Amazon’s physical hardware and EC2 compute unit

Ever wonder what hardware is running behind Amazon’s EC2? Why would you even care? Well, there are at least a couple of reasons.

  1. Side-by-side comparisons. Amazon express their machine power in terms of EC2 compute units (ECU) and other cloud providers just express it in terms of number of cores. Either case, it is vague and you cannot perform economical comparison between different cloud offerings, and with owning-your-own-hardware approach. Knowing how much a EC2 computing unit is in terms of hardware raw power allows you to perform apple-to-apple comparison.
  2. Physical isolation. In many enterprise clients’ mind, security is the number one concern. Even though hypervisor isolation is robust, they feel more comfortable if there is a physical separation, i.e., they do not want their VM to sit on the same physical hardware right next to a hacker’s VM. Knowing the hardware computing power and the largest VM’s computing power, one can determine whether there is enough room left to host a hacker’s VM.

The observation below is only based on what we see in the N. Virginia data center, and the underlying hardware may very well be very different in other data centers (i.e., Ireland, N. California and Singapore). If you are curious, feel free to use the methodology that we will describe to see what is going on in other data centers.

Our observation is based on a combination of “hints” from several different tools and methods, including the following:

CPUID

The “cpuid” instruction is supported by all x86 CPU manufacturers, and it is designed to report the capabilities of the CPU. This instruction is non-trapping, meaning that you can execute it in user mode without triggering protection trap. In the Xen paravirtualized hypervisor (what Amazon uses), it means that the hypervisor would not be able to intercept the instruction, and change the result that it returns. Therefore, the output from “cpuid” is the real output from the physical CPU.

We look at several fields in the “cpuid” output. First and foremost, we look at the branding string, which identifies the CPU’s model number. We also look at “local APIC physical ID” in (1/ebx). The “APIC ID” is unique for a physical core. By enumerating all “APIC ID”s, we know how many physical cores are there. Lastly, we look at “Logical CPU cores” in (0x80000008/ecx). It is supposed to show how many hyper-thread cores are on a physical core.

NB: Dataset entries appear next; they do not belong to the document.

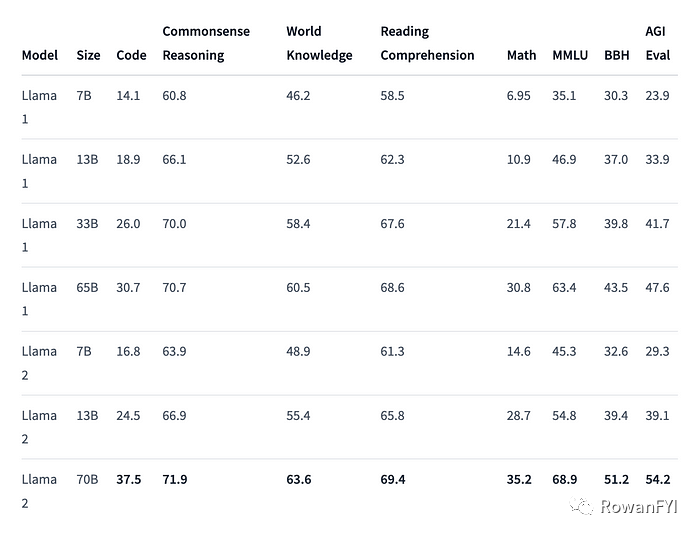Image resolution: width=700 pixels, height=535 pixels.
Task: Click the Code column header
Action: (131, 55)
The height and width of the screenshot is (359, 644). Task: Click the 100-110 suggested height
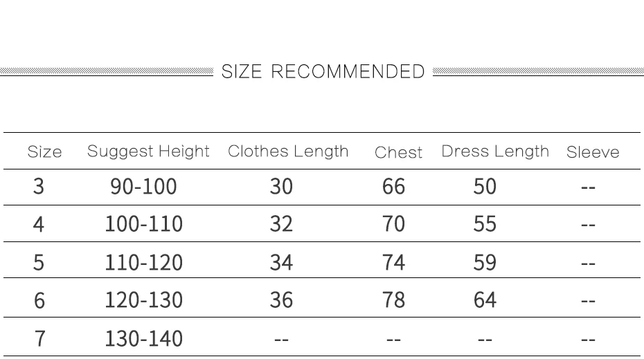pos(144,224)
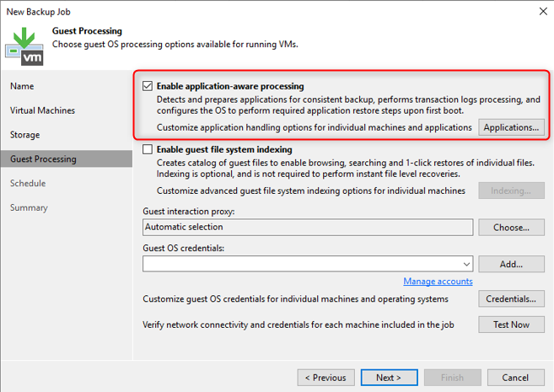This screenshot has width=554, height=392.
Task: Jump to the Schedule step
Action: [28, 183]
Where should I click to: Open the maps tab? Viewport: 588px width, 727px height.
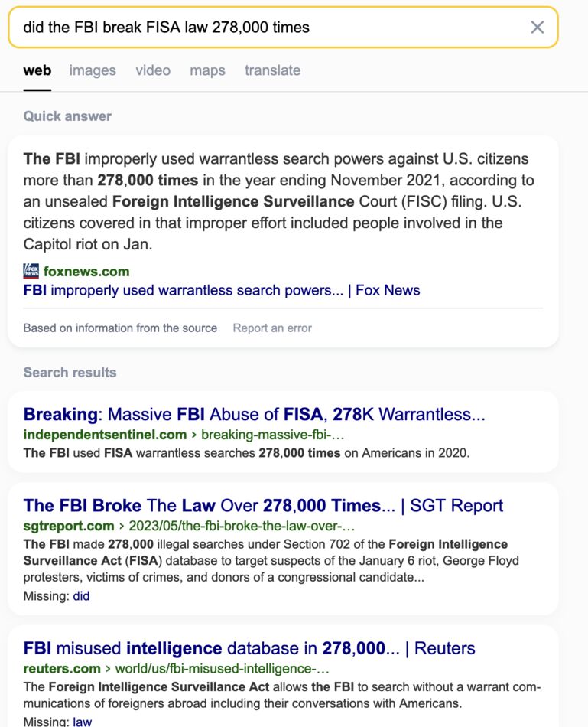point(207,70)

Intel processor specifications

With the model numbers reported by “cpuid”, we could look up their data sheet to determine the exact specification of a processor, including how many cores per socket, how many sockets per system, and its cache size etc.

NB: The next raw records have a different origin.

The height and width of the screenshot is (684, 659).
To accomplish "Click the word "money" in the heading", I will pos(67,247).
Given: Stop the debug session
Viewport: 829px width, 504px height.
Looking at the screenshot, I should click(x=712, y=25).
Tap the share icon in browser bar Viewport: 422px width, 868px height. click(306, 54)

/sys/devices/system/cpu/cpu?/cache/index?/shared_cpu_map

This is a file in the Linux file system. It lists the cache hierarchy including which cores share a particular cache. This is used as a validation to match against the cache hierarchy specified in the CPU data sheet. However, this is not used to reach any conclusion, as we have seen it reporting wrong information in some cases.

Performance benchmark

We use PassMark-CPU Mark — a performance benchmark — to compare the CPU performance with other systems with the same CPU configuration. A matching performance number would confirm our observation.

System statistics

A variety of tools, such as “mpstat” and “top”, can report on the system’s performance statistics, including the CPU and memory usage. In particular, on a Xen-hypervisor, a VM can get the steal cycle statistics — time that is stolen from the VM to run other things, including other VMs. The documentation states that steal cycle counts the amount of time that your VM is ready to run but could not due to others competing for the CPU. Thus, if you keep your VM busy, you will see all the CPU cycle stolen from you. For example, on an m1.small VM, you will see the steal cycle to be roughly 60% and you can keep your CPU busy at most up to 40%. This is a hard cap Amazon puts on to limit you to one EC2 compute unit.

Now that the methodology is clear, we can dive into the observations. Amazon infrastructure runs on three set of distinct hardware.

High-memory instances

The high-memory instances (m2.xlarge, m2.2xlarge, m2.4xlarge) run on systems with dual-socket Intel Xeon X5550 (Nahelem) 2.66GHz processors. Intel Xeon X5550 processor has 4 cores, and each core is capable of hyper-threading, i.e., there could be 8 cores from the software’s point of view. However, Amazon disable hyper-threading, because “cpuid” 0x80000008/ecx reports that there is only one logical core. Further, the APIC IDs are 1, 3, 5, 7, 17, 19, 21, 23. The missing IDs (9, 11, 13, 15) are probably reserved for the hyper-threading cores and they are not used. The m2.4xlarge instance occupies the whole physical hardware. An m2.4xlarge instance’s Passmark-CPU mark is 10,052.6, on par with other dual-socket X5550 systems (average is 10,853). Furthermore, we never observe steal cycle beyond 1 or 2%.

High-CPU instances

The high-CPU instances (c1.medium, c1.xlarge) run on systems with dual-socket Intel Xeon E5410 2.33GHz processors. It is dual-socket because we see APIC IDs 0 to 7, and E5410 only has 4 cores. A c1.xlarge instance almost takes up the whole physical machine. However, we frequently observe steal cycle on a c1.xlarge instance ranging from 0% to 25% with an average of about 10%. The amount of steal cycle is not enough to host another smaller VM, i.e., a c1.medium. Maybe those steal cycles are used to run Amazon’s software firewall (security group). On Passmark-CPU mark, a c1.xlarge machine achieves 7,962.6, actually higher than an average dual-sock E5410 system is able to achieve (average is 6,903).

Standard instances

The standard instances (m1.small, m1.large, m1.xlarge) run on systems with a single socket Intel Xeon E5430 4 core 2.66GHz processor. A m1.small instance may occasionally run on a system consisting of an AMD Dual-Core Opteron 2218 HE Processor, but that system is rare to find (<10%), so we would not focus on it here. The Xeon E5430 platform is single socket because we only see APIC IDs 0,1,2,3.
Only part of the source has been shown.